- REQUIREMENTS -
Rewrite every line of the items below, requests included, multiplying each coordinate in the answers by 0.65 and rounding to the nearest whole number, with halves rounded up. Do this for all the items, and leave the pictures out of your answer.

- ENTRIES -
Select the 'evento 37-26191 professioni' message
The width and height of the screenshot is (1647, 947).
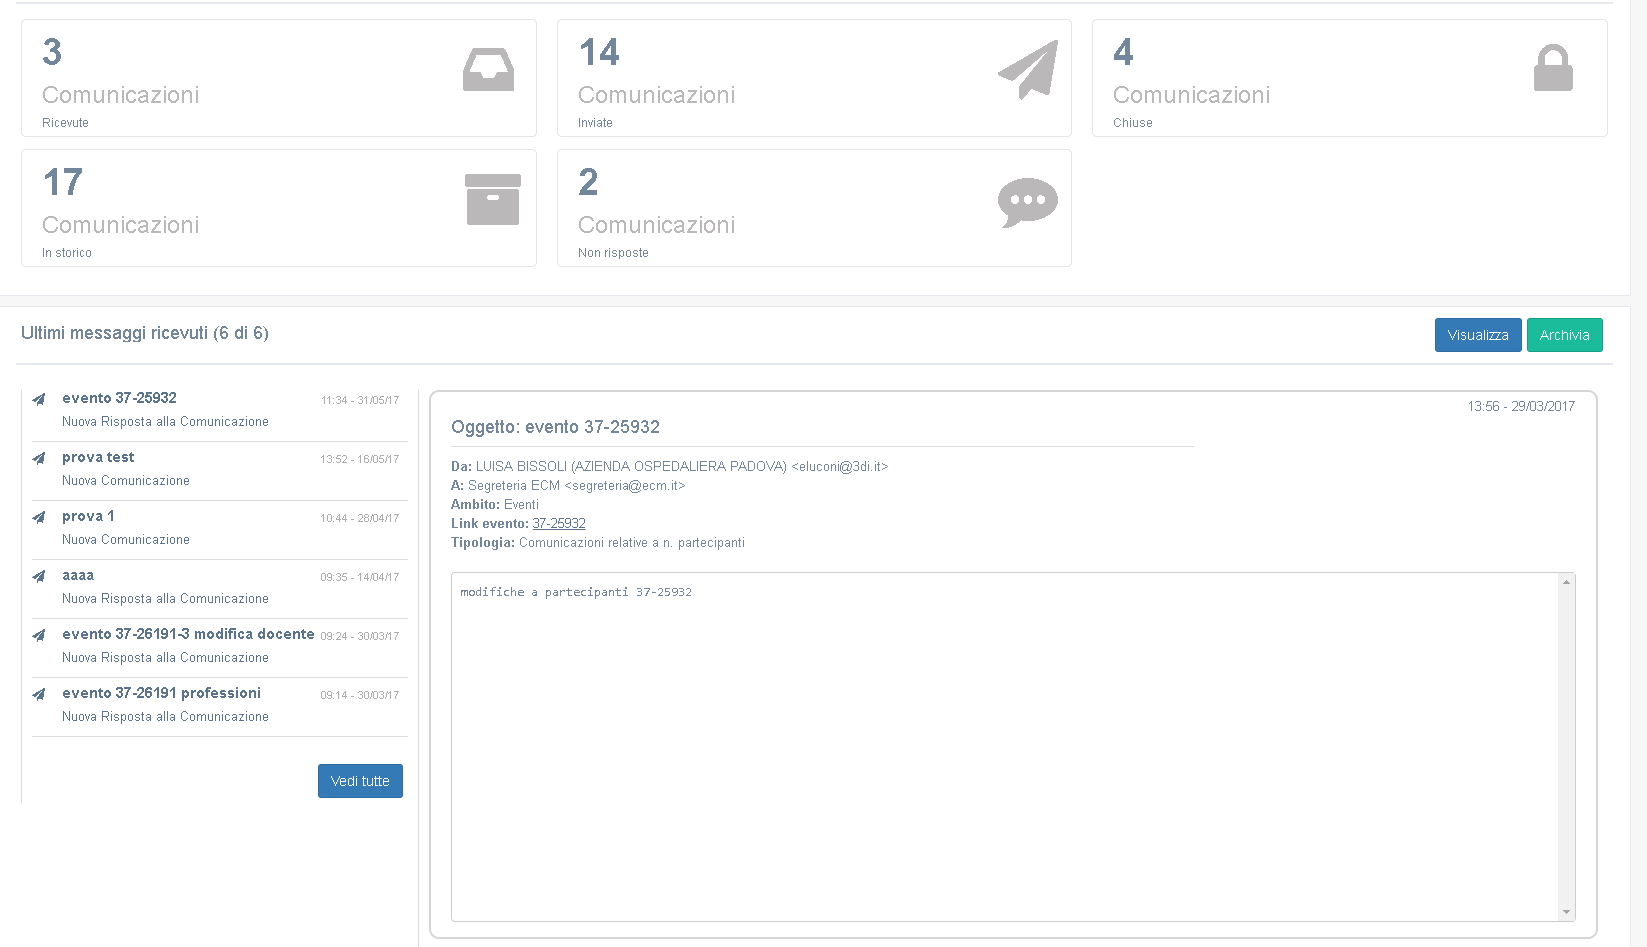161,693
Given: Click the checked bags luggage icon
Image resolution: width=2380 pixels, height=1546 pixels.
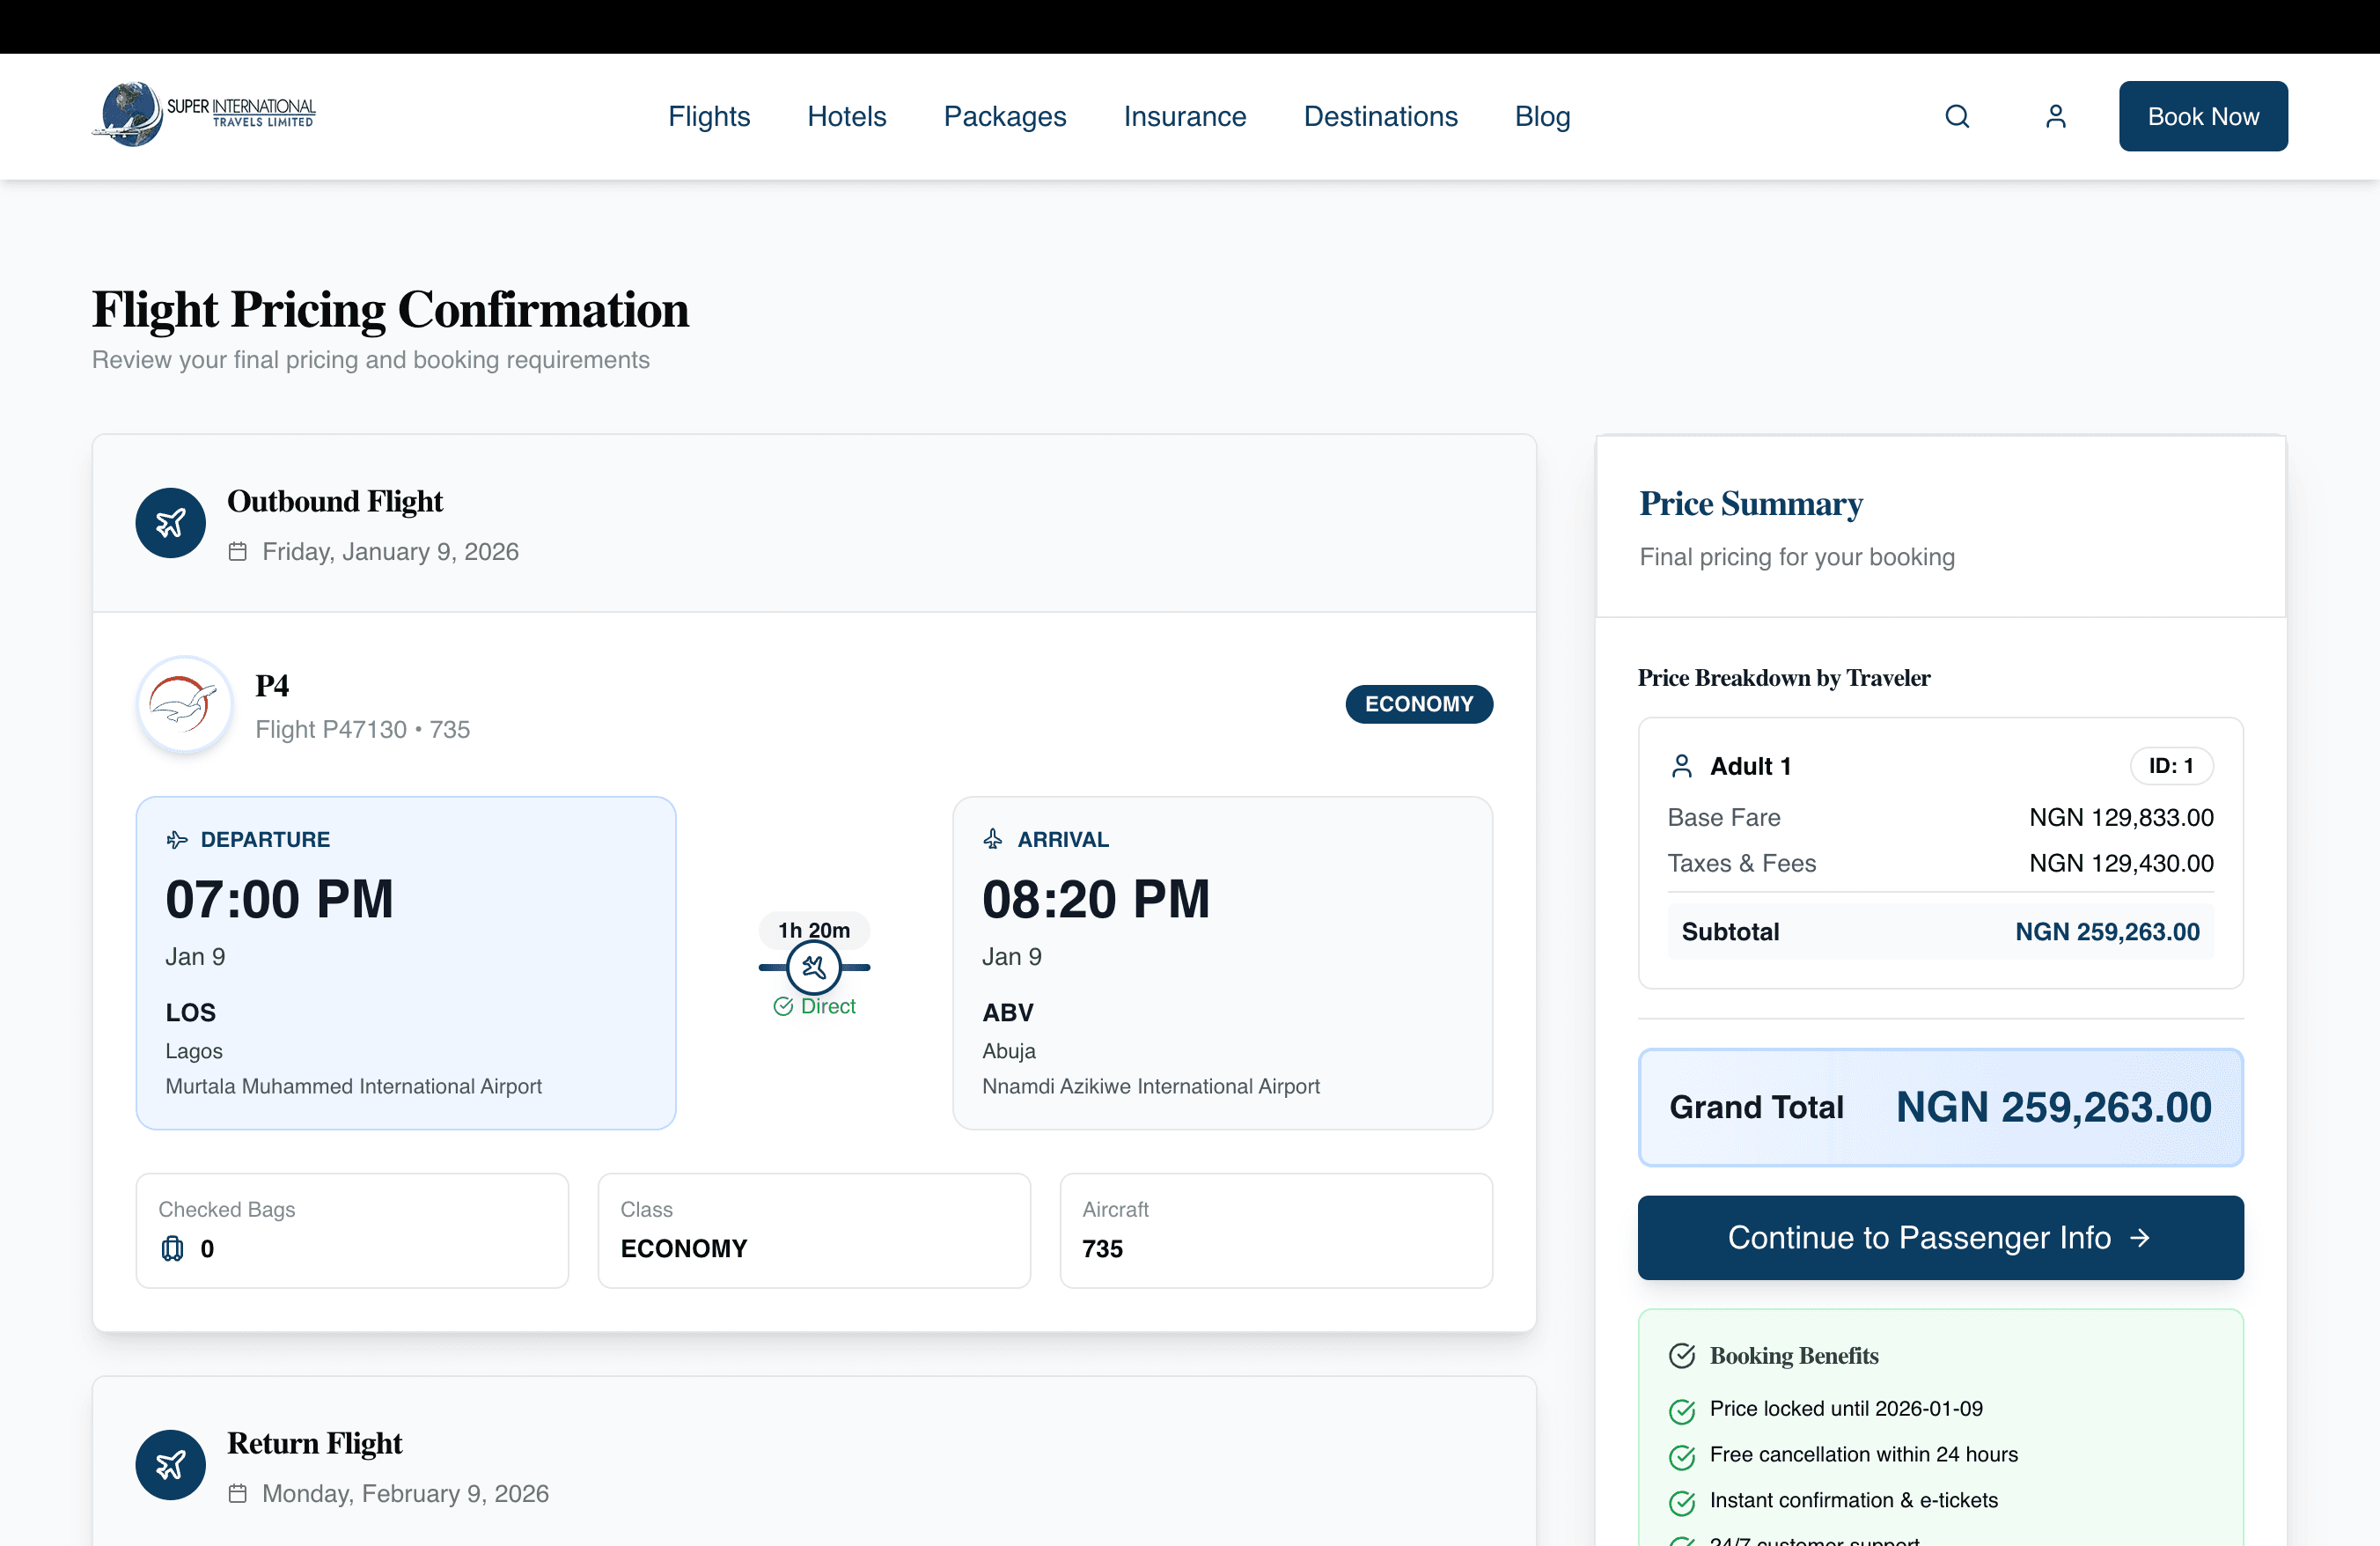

- THE COMPLETED TASK -
Select the 'evento 37-26191 professioni' message
The width and height of the screenshot is (1647, 947).
105,450
Given: Click the checked bags luggage icon
Image resolution: width=2380 pixels, height=1546 pixels.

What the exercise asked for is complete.